> DOCUMENT:
Re: KIP-213 - Scalable/Usable Foreign-Key KTable joins - Rebooted.

Matthias J. Sax Mon, 11 Mar 2019 13:25:19 -0700

> I am more inclined to go with keeping it consistent and
>> separated into a normal repartition topic and a normal changelog topic
>> otherwise.


SGTM.


-Matthias

On 3/11/19 11:18 AM, Adam Bellemare wrote:
> Hi John
> 
> Thanks for the explanation. I wasn't sure how KTable repartition topics
> were handled with regards to cleanup but I just wanted to double check to
> see if it could cause an issue.
> 
> @Matthias
> My inclination is to keep the DSL topologies consistent with one another. I
> am a bit concerned about scope creep into the header domain, and I am not
> sure how much performance would be improved vs. additional complexity. I
> think if we go down this approach we should consider a new type of internal
> topic so that it's not confused with existing repartition and changelog
> topic types. I am more inclined to go with keeping it consistent and
> separated into a normal repartition topic and a normal changelog topic
> otherwise.
> 
> Thanks
> Adam
> 
> 
> 
> 
> 
> 
> On Mon, Mar 11, 2019 at 1:24 PM Matthias J. Sax <matth...@confluent.io>
> wrote:
> 
>> I guess Adam suggests, to use compaction for the repartition topic and
>> don't purge data. Doing this, would allow us to avoid a store changelog
>> topic for the "subscription store" on the RHS. This would be a nice
>> optimization.
>>
>> But the concern about breaking compaction is correct. However, I see it
>> as an optimization only and thus, if we keep the topic as plain
>> repartition topic and use a separate store changelog topic the issue
>> resolves itself.

> EXERCISE SET:
A. Write out the passage of the KIP-213 message between "On 3/11/19 11:18" and "cause an issue.", inclusive.
B. In the listing, edit the lines between the lines holding "Guidelines [142, 810]" and "coordinates (209, 1270).", inclusive, so that "soda" becomes "water" and nothing else changes. Return only those lines.
The message above and the listing that follows are independent of each other.

Dataset entries:
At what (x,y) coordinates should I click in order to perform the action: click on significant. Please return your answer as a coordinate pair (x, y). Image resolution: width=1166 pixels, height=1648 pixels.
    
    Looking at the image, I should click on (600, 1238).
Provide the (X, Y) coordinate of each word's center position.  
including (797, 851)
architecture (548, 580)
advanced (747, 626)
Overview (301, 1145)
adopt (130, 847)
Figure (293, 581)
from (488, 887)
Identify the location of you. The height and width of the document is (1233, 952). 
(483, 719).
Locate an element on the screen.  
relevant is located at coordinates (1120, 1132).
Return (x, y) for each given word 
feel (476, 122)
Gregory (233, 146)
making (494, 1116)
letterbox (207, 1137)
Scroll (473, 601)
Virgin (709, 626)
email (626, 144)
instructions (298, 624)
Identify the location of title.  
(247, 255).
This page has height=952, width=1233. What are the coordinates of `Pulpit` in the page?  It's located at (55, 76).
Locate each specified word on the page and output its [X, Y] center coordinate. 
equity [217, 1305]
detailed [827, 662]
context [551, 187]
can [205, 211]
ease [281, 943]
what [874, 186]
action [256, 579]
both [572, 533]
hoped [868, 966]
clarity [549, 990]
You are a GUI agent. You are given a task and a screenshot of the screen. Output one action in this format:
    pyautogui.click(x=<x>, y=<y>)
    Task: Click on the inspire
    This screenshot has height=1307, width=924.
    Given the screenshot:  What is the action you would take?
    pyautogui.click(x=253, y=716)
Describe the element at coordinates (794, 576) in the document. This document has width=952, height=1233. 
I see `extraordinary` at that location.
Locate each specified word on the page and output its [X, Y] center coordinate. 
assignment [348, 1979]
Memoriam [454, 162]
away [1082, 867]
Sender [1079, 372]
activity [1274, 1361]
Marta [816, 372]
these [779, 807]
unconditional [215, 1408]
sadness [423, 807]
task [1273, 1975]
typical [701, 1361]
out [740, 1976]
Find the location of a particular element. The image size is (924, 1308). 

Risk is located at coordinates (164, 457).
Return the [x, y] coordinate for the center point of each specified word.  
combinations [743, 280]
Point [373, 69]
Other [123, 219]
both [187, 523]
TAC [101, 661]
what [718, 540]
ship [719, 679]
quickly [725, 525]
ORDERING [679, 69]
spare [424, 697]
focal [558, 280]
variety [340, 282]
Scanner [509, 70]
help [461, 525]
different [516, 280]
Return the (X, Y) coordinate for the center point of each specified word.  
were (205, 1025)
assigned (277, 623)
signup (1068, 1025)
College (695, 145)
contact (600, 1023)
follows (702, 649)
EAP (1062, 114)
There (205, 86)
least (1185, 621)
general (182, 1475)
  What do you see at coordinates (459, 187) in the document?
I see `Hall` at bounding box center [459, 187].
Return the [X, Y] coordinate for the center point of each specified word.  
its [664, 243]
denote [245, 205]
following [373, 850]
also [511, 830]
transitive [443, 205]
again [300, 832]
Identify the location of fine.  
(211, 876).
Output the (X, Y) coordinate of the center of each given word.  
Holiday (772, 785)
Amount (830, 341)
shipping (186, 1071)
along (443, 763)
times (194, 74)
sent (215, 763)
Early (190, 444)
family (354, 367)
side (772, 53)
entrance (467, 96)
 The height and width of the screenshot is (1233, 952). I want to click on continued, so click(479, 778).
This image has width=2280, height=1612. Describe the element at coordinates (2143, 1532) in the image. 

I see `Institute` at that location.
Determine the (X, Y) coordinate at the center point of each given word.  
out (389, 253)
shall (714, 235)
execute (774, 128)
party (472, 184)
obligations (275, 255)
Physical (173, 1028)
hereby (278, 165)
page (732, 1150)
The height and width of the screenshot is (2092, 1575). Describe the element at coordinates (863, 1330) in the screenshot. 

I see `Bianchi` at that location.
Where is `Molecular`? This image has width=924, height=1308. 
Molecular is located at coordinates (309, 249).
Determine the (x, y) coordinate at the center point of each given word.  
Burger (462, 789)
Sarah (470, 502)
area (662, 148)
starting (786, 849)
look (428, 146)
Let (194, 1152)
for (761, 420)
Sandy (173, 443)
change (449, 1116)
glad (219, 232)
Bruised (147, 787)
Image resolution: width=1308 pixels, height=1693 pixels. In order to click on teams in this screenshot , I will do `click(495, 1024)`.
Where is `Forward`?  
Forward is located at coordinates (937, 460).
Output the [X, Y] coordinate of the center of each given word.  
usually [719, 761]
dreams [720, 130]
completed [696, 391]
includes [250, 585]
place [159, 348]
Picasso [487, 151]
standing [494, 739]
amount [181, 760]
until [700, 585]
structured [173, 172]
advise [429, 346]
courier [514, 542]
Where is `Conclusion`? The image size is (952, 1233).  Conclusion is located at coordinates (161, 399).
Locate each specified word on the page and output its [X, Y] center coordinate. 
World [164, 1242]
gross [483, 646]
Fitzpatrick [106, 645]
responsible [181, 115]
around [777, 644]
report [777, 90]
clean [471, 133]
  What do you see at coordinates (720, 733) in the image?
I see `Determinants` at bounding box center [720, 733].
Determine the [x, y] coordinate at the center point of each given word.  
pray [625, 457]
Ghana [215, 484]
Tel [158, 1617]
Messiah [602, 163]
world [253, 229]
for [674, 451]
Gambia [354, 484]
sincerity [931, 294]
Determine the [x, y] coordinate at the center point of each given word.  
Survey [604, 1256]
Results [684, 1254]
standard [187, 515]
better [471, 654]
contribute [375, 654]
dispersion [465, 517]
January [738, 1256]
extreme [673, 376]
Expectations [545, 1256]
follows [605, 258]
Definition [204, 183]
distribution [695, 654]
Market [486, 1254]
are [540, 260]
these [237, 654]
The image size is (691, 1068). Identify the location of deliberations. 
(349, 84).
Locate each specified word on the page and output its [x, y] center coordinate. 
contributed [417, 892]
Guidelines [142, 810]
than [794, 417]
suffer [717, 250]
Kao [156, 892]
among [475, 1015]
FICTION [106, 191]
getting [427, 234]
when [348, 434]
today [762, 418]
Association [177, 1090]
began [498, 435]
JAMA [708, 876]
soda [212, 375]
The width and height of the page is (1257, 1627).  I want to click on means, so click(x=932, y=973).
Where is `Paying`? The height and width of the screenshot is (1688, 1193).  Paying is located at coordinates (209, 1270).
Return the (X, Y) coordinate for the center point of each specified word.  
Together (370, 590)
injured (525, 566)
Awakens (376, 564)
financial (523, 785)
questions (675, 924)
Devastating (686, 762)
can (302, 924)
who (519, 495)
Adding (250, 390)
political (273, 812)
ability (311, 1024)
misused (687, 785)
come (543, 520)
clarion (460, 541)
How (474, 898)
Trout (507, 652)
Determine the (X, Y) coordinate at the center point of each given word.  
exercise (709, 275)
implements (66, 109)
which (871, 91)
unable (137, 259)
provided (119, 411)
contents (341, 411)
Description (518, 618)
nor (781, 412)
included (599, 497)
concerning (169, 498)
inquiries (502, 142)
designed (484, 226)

> ANSWERS IN ORDER:
A.
On 3/11/19 11:18 AM, Adam Bellemare wrote:
> Hi John
> 
> Thanks for the explanation. I wasn't sure how KTable repartition topics
> were handled with regards to cleanup but I just wanted to double check to
> see if it could cause an issue.

B.
Guidelines [142, 810]
than [794, 417]
suffer [717, 250]
Kao [156, 892]
among [475, 1015]
FICTION [106, 191]
getting [427, 234]
when [348, 434]
today [762, 418]
Association [177, 1090]
began [498, 435]
JAMA [708, 876]
water [212, 375]
The width and height of the page is (1257, 1627).  I want to click on means, so click(x=932, y=973).
Where is `Paying`? The height and width of the screenshot is (1688, 1193).  Paying is located at coordinates (209, 1270).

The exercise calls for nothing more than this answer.